__Stored data entries__.
┄┄┄┄┄┄
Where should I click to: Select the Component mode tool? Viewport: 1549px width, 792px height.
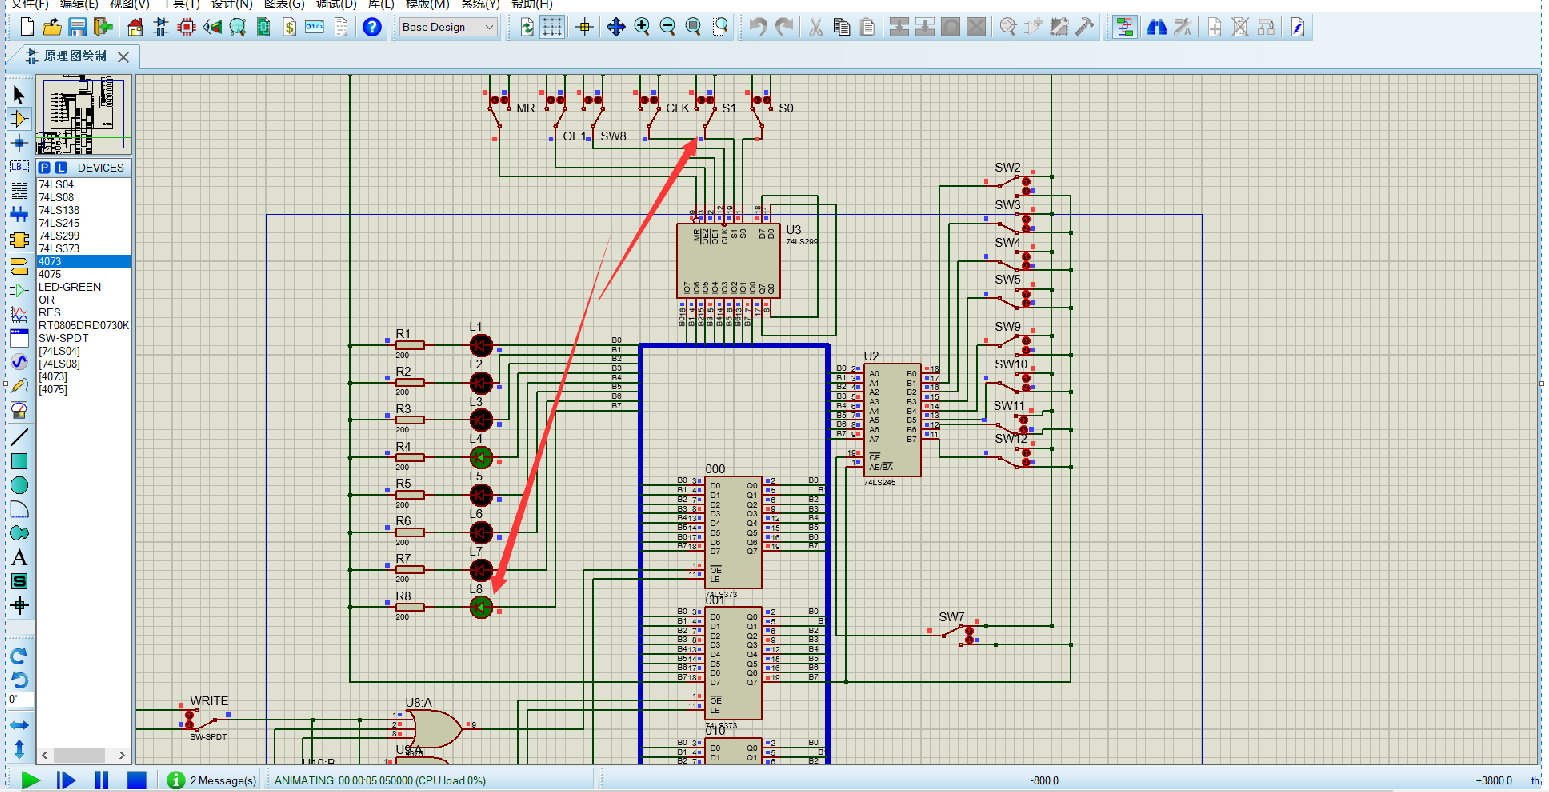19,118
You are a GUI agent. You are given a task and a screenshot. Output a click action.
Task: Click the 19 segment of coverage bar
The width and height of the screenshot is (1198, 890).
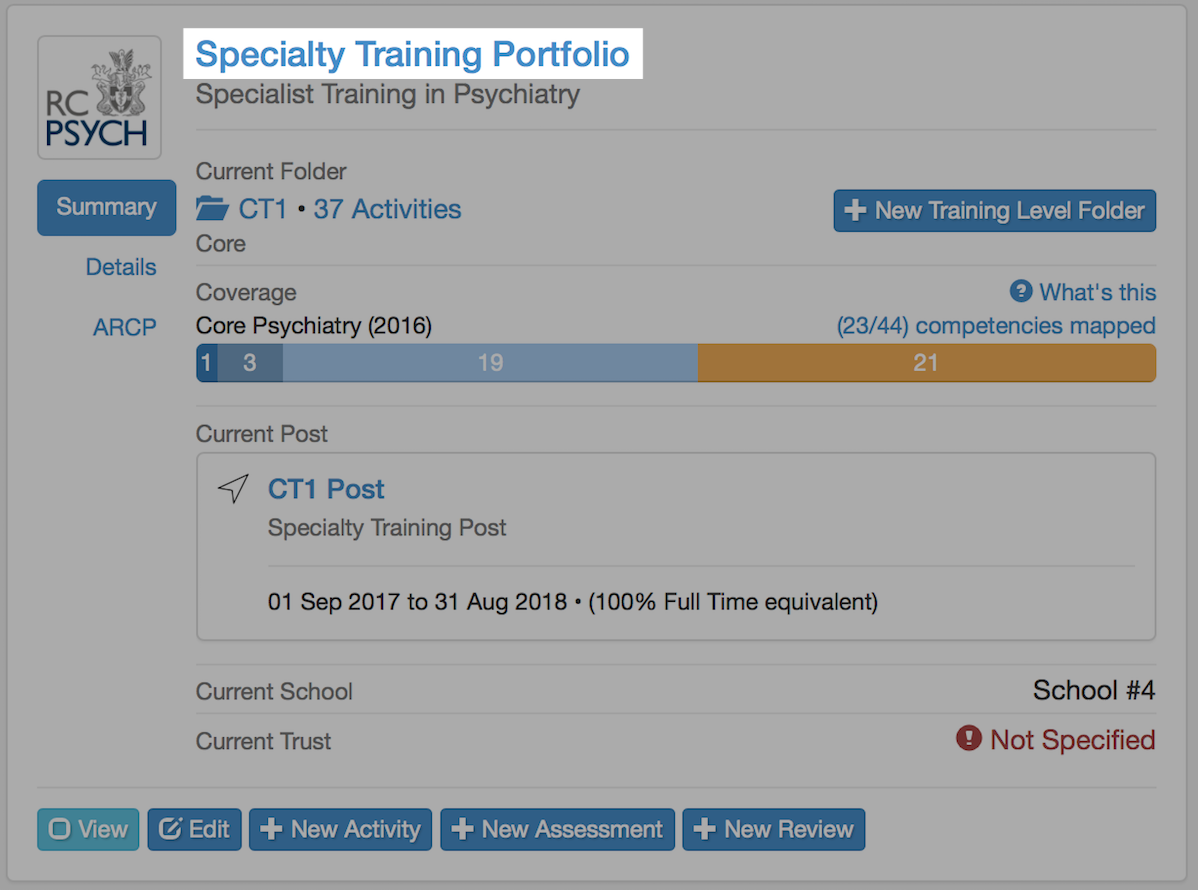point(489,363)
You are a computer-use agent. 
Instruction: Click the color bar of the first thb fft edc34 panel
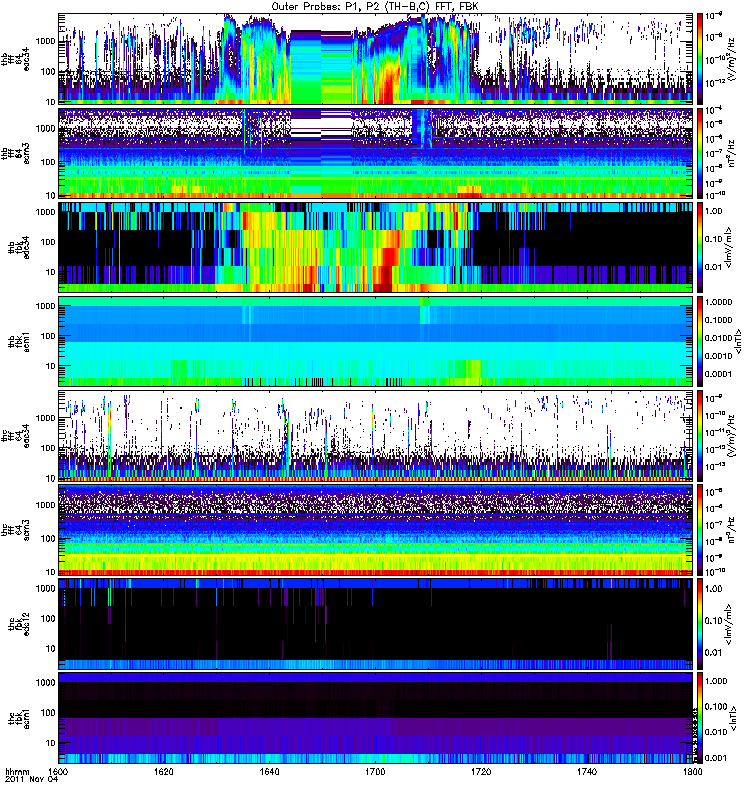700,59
┄┄┄┄┄┄
When restating the records word for word, omit any picture they contain.

Where should I click to: Select the Component mode tool? Viewport: 1549px width, 792px height.
19,118
You are a GUI agent. You are given a task and a screenshot. Output a click action.
Task: Click the 19 segment of coverage bar
The width and height of the screenshot is (1198, 890).
point(489,363)
You are a computer-use agent. 
Instruction: Click the color bar of the first thb fft edc34 panel
700,59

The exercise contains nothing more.